Walton et al. (2013) recently took this one step further by reporting the quantitative changes of VOCs in the feces of patients with IBD. They recruited 87 subjects comprised of 19 healthy volunteers, 22 CD, 20 UC and 26 irritable bowel syndrome (IBS) patients. Fecal samples were collected from each group before and after treatment. Findings showed that the abundance of specific VOCs significantly differed between CD and other gastrointestinal diseases, with a significant increase in the concentrations of ester and alcohol derivatives of short-chain fatty acids and indole in CD patients compared to healthy, UC and IBS. Interestingly, the concentrations of several VOCs identified in the diseased groups significantly decreased after treatment, becoming more similar to the levels observed in the healthy group. These results may provide further evidence that the different patterns of VOCs produced in the feces of IBD patients are a result of variations in the gut microbiota, indicative of the specific disease processes Citation[18]. However, this study did not consider the entire fecal VOC patient metabolome but selected a smaller number of candidate compounds to render statistical analysis tractable Citation[15].

We have since reported the first comprehensive study to evaluate the entire fecal VOC metabolome from samples of 30 patients with diarrhea predominant IBS, 217 with IBD (CD = 117, UC = 100) and 109 healthy individuals. Fecal VOCs were extracted and identified using our standard method Citation[19,20]. In total, 350 VOCs were identified and a discriminative model was developed to separate active IBD cases from those in remission, IBS and healthy controls. This model was able to successfully differentiate between active CD and UC from healthy controls and also active IBD from inactive IBD and IBS, with overall sensitivity of 90% and specificity of 80%. These results show that VOC analysis has the potential to provide not only a non-invasive method of diagnosing IBD, but also a good method to monitor the disease activity and to differentiate it from diarrhea-predominant IBS Citation[17].
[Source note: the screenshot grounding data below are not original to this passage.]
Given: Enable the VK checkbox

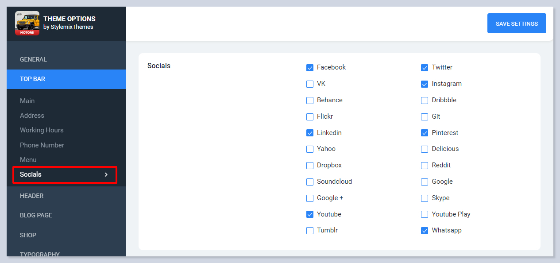Looking at the screenshot, I should pos(310,84).
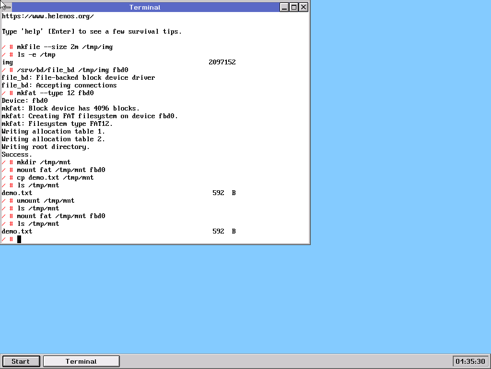Click the https://www.helenos.org/ URL line
This screenshot has height=369, width=491.
pos(47,16)
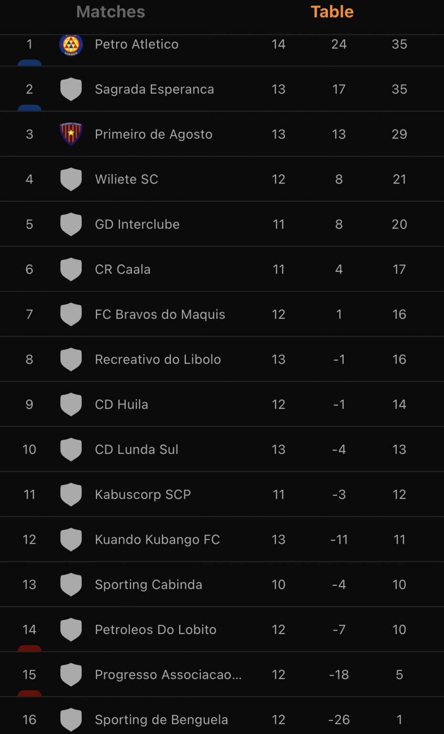
Task: Open the Petroleos Do Lobito team
Action: (x=156, y=629)
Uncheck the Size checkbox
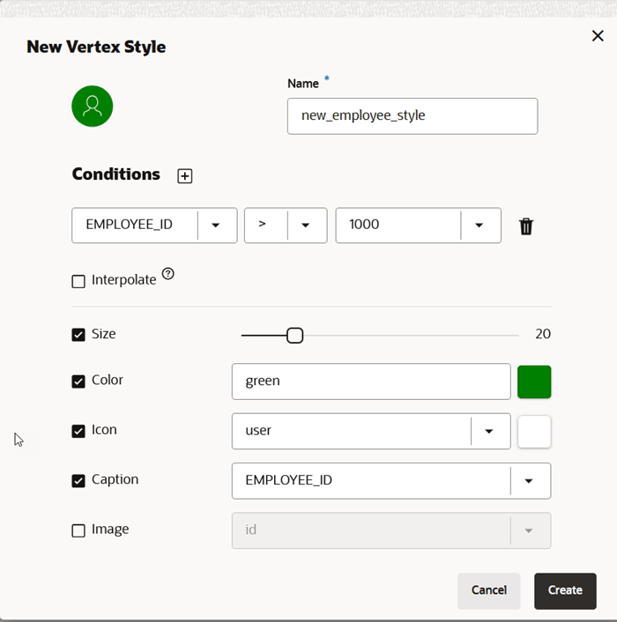The image size is (617, 622). pos(78,335)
To summarize, it is apparent that the study of fecal VOC analysis offers a promising tool to diagnose IBD and it is hoped that this will lay down the foundations for the development of a novel, simple and cheaper method of diagnosing IBD. Specifically, these recent studies have commonly reported an increase in ester and alcohol derivatives of short-chain fatty acids in the headspace of feces from IBD patients. A high-quality review discusses in detail the literature surrounding specific VOCs in urine and feces with reference to a large number of diseases Citation[11]. The authors have reported distinct changes in the fecal VOC patterns in IBS, IBD and healthy controls using the most commonly used technique of VOC detection, gas chromatography–mass spectrometry. The authors’ most recent work has led to the development of a novel device called the ‘OdoReader’, which utilizes a gas chromatography column coupled to a metal oxide sensor system with pattern recognition software at the University of West England, Bristol. Currently, the system is able to distinguish between fecal samples from patients with IBS and IBD with a sensitivity and specificity of 76 and 88%, respectively, with an overall accuracy of 76% Citation[21].
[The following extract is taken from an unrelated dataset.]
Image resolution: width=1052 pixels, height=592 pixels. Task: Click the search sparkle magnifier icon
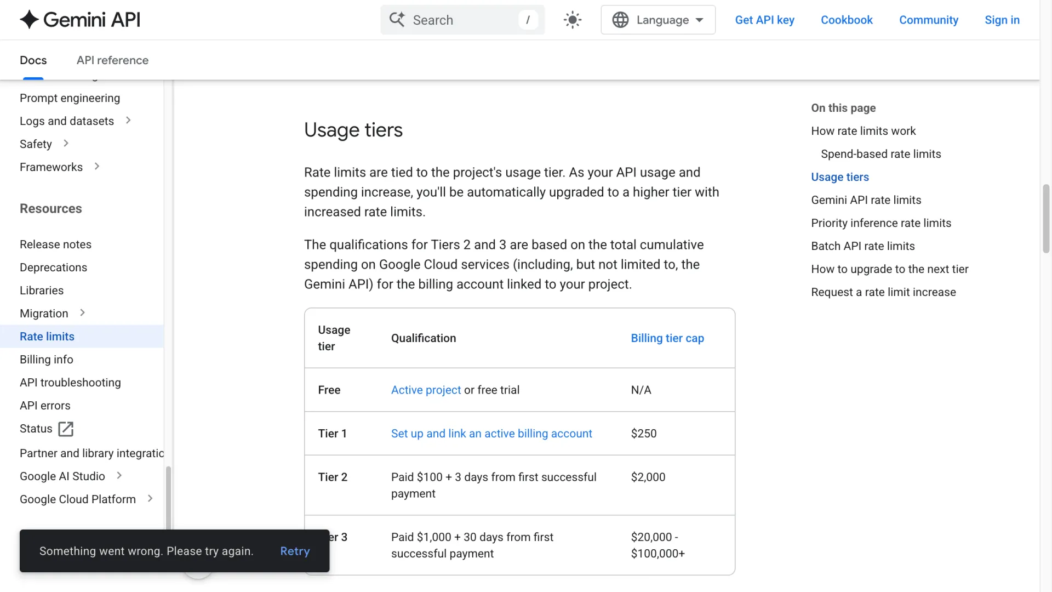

In conclusion, there is sufficient evidence to warrant further study to develop this disease-sniffing technology as an improvement on the current IBD diagnostic methods with the hope to offer a faster method of screening patients who require further investigation.

Financial & competing interests disclosure

CSJ Probert declares that he owns IP/patent to protect the OdoReader device to facilitate commercialization. The authors have no other relevant affiliations or financial involvement with any organization or entity with a financial interest in or financial conflict with the subject matter or materials discussed in the manuscript apart from those disclosed.

No writing assistance was utilized in the production of this manuscript.